In the years leading up to 2012, women and children in Indonesia faced a significant risk of dying during childbirth. Countrywide, infant mortality was 32 deaths for every 1,000 births, while maternal mortality was 359 for every 100,000 live births.
In Aceh Singkil, one of 23 districts in Aceh province where maternal deaths remained common despite improved access to medical care, the threat of mortality was compounded by cultural norms that compelled women to seek out non-medically trained traditional birth attendants rather than medically-trained midwives. More than 40 percent of births in 2012 were assisted by traditional birth attendants without the help of a midwife from one of the 11 community health clinics.
This low demand for health services was just one example of the challenges facing Indonesia in its efforts in recent years to strengthen service delivery.
Building Capacity at the Local Level
In an effort to close critical gaps in service delivery at the local level, in 2010 the U.S. Agency for International Development launched a program known as Kinerja—drawing its name from the word for “performance” in Bahasa Indonesia. Between 2010 and 2015, Kinerja worked in four Indonesian provinces to improve government service delivery in three critical areas—health, education, and business licensing.
As the lead implementing partner of Kinerja, we managed all aspects of the program, which supported activities across the country to:
- Strengthen demand-side entities for better services;
- Build on existing innovative practices and support local governments to test and adopt promising service delivery approaches, and
- Expand successful innovations nationally and support Indonesian organizations to deliver improved practices to local governments through replication.
Building Partnerships to Encourage the Use of Medically-Trained Midwives
In one example of Kinerja’s success, we initiated a program in 2012 to directly address the crisis of maternal mortality in Aceh Singkil—building partnerships between traditional birth attendants and midwives to provide pregnant women with antenatal care and childbirth services that were both safe and culturally appropriate.
Our approach in fostering these partnerships included involving both midwives and traditional birth attendants in all steps of the process, from program design through implementation and monitoring. To boost program success, we employed a tactic uncommon in Indonesia: namely, ensuring that the local government provided traditional birth attendants with financial incentives for participating in the partnerships. To build cultural acceptance, we facilitated public events for the signing of partnership documents, which helped to raise awareness among local communities.
Dramatic Increase in Antenatal Care and Rate of Midwife-Assisted Births
As a result of this innovative intervention, Aceh Singkil saw a marked decrease in societal pressure to exclude medically-trained midwives during childbirth, coupled with an increase in the number of women choosing to give birth in health facilities with the assistance of both traditional birth attendants and midwives.
Initially piloted in two villages, the two-year intervention achieved remarkable results in that all births that took place in the villages were attended by medically-trained midwives.

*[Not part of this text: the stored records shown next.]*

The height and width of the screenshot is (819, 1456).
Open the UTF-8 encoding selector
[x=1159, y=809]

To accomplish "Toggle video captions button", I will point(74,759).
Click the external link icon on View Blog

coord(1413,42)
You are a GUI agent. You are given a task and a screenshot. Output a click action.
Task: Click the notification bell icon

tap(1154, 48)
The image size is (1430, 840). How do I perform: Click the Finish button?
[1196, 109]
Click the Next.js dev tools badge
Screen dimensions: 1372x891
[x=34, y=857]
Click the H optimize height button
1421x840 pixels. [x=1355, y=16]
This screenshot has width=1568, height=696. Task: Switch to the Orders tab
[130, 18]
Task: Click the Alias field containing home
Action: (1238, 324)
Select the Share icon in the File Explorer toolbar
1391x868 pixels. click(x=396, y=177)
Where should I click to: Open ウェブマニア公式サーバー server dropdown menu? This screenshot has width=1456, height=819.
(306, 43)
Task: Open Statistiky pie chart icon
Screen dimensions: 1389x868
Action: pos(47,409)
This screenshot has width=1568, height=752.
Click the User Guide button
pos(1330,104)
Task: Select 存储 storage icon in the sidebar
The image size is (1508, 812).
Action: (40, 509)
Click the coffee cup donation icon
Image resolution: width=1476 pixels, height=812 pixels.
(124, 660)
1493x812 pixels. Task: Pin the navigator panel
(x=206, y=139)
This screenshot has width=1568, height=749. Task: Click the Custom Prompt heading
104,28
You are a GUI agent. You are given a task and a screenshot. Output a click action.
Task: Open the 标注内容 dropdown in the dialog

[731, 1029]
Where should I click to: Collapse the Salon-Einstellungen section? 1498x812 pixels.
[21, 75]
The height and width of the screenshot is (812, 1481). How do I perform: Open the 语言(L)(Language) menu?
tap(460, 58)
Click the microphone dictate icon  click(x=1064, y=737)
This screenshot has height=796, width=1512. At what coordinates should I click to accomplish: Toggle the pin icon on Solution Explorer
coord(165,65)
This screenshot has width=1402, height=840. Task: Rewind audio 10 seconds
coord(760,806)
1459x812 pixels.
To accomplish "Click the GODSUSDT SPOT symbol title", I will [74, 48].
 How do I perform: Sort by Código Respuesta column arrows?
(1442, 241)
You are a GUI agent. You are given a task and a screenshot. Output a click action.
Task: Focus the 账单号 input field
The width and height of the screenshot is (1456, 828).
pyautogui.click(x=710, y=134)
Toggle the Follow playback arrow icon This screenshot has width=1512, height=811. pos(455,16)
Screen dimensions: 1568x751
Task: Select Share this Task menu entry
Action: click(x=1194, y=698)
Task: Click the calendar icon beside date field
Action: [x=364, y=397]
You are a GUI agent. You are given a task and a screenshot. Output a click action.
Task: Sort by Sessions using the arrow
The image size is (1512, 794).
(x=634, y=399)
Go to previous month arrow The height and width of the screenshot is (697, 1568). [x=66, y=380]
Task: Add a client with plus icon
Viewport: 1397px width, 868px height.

More importantly, all mothers who gave birth in the villages during the intervention survived.
The success of the pilot program inspired the District Health Office to replicate the intervention in other sub-districts. Today, 29 villages have implemented partnerships between midwives and traditional birth attendants.
Recognizing the significance of this success in changing behaviors around pregnancy and childbirth, in May 2015 the United Nations named Aceh Singkil as a second-place winner in the Asia-Pacific region at the UN Public Service Awards. The government of Aceh Singkil has since committed to establishing partnerships throughout the entire district.
Nationwide Impacts in Public Service Delivery
Beyond Aceh Singkil, Kinerja has helped improve public service delivery in other sectors across Indonesia. For instance, we helped District Education Offices to distribute teachers more proportionally, providing badly needed resources to understaffed rural schools. We also helped local governments simplify business-licensing processes.
Other accomplishments include:
- 216 new district-level regulations were passed to improve governance and services in the health, education and business sectors.
- 781 schools and community health centers adopted good governance practices.
- 371 Kinerja-trained citizen journalists reported on the performance of local governments in Indonesia, directly contributing to public service improvements in health centers, schools, and One-Stop Shops (institutions providing business registration services).
- 257 multi-stakeholder forums were established at district level and at schools/health centers in Kinerja’s original 20 core districts.
- More than 600 teachers in four districts were reassigned to under-served schools.
- In cooperation with the provincial government, the program held a mass business-licensing event in South Sulawesi that resulted in the successful distribution of more than 40,000 business permits in just one day.
In total, Kinerja reached more than 70 districts, 500 schools, and 250 health centers—building the capacity of local governments to meet the needs of citizens.
The success of program efforts continues to be felt in the original four provinces— Aceh, East Java, South Sulawesi and West Kalimantan—where the program has concluded. Under a follow-on effort launched in 2012, our experts continue to provide program leadership and technical assistance in Papua, transferring successes achieved under Kinerja, with a focus on improving service delivery in health and education.
Under the Kinerja model of fostering innovation, an increasing number of Indonesian local governments are able to deliver services that are both more accountable and responsive to local needs.